In the hope of completing the rich tapestry of complemented (or not) topological vector subspaces, I would like to know (maybe it is immediate for specialists) whether the space of analytic functions is complemented within the space of infinitely differentiable ones. I begin with the one-variable case
... and make this precise.
Let $\Omega\subset \mathbb{C}$ be an open subset. We consider
$$ H(\Omega)=C^\omega(\Omega;\mathbb{C})\subset C^\infty(\Omega;\mathbb{C}) $$ the large one being endowed with the standard topology defined by the seminorms $$ p_{\,n,B}=sup_{\ 0\leq |\alpha|\leq n\atop t\in B}|D^\alpha(f)[t]|\ . $$ where $n\in \mathbb{N}, \alpha\in \mathbb{N}^2$, $B$ is a relatively compact open subset of $\Omega$ and the bi-indexed derivative is $$ D^\alpha:=(\frac{\partial}{\partial x})^{\alpha[1]}(\frac{\partial}{\partial y})^{\alpha[2]}\ . $$ I know that the subspace $H(\Omega)=C^\omega(\Omega;\mathbb{C})$ is complete and then closed for this (standard) topology.
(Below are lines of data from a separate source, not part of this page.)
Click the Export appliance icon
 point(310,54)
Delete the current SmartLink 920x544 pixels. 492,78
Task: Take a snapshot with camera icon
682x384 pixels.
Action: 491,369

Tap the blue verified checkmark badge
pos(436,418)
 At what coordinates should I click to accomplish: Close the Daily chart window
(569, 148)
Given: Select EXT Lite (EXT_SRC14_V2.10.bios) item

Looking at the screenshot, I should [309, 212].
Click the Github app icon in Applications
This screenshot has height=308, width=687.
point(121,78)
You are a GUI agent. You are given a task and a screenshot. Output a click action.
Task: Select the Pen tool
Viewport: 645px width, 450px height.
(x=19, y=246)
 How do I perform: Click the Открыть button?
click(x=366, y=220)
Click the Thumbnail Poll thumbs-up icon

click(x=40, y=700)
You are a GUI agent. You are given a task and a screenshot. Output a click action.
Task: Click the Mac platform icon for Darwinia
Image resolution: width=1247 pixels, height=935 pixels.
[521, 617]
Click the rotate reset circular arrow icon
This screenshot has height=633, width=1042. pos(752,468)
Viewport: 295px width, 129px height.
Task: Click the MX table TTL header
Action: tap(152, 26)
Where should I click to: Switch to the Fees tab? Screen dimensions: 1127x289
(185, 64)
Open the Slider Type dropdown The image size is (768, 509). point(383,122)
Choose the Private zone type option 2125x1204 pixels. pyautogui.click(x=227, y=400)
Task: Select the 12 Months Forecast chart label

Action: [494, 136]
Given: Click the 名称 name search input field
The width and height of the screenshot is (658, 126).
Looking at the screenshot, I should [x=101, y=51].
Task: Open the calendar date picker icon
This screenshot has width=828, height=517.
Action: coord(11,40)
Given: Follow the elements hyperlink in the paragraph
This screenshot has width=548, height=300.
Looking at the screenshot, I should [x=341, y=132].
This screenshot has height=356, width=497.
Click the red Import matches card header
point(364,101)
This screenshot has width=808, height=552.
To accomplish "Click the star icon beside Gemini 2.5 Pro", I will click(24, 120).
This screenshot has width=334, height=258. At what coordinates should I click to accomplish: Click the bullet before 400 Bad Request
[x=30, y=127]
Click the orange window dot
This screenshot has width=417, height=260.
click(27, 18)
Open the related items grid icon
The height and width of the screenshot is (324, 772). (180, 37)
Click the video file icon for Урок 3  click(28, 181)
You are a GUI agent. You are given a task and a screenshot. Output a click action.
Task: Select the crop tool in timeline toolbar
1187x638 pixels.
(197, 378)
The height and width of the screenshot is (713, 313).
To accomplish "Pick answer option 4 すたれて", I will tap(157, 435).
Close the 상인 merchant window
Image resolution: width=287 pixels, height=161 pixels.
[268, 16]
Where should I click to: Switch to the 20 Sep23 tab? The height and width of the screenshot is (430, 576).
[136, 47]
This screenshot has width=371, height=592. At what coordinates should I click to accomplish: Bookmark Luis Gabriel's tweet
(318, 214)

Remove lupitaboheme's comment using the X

My question is the followingQ) Is there a known closed complement of it i.e. a decomposition $$ C^\infty(\Omega;\mathbb{C})=C^\omega(\Omega;\mathbb{C})\oplus W=H(\Omega)\oplus W $$
where $W$ is closed ? (maybe the projector is an integro-differential operator ?) at least for some particular domains $\Omega$ ?
Remark i) This question is a reformulation of this one in MSE where it did not receive a complete answer.
ii) With the given topology, $C^\infty(\Omega;\mathbb{C})$ and $H(\Omega)=C^\omega(\Omega;\mathbb{C})$ are m-convex Fréchet algebras. Maybe (if possible) $W$ could have some algebraic structure (ideal ?).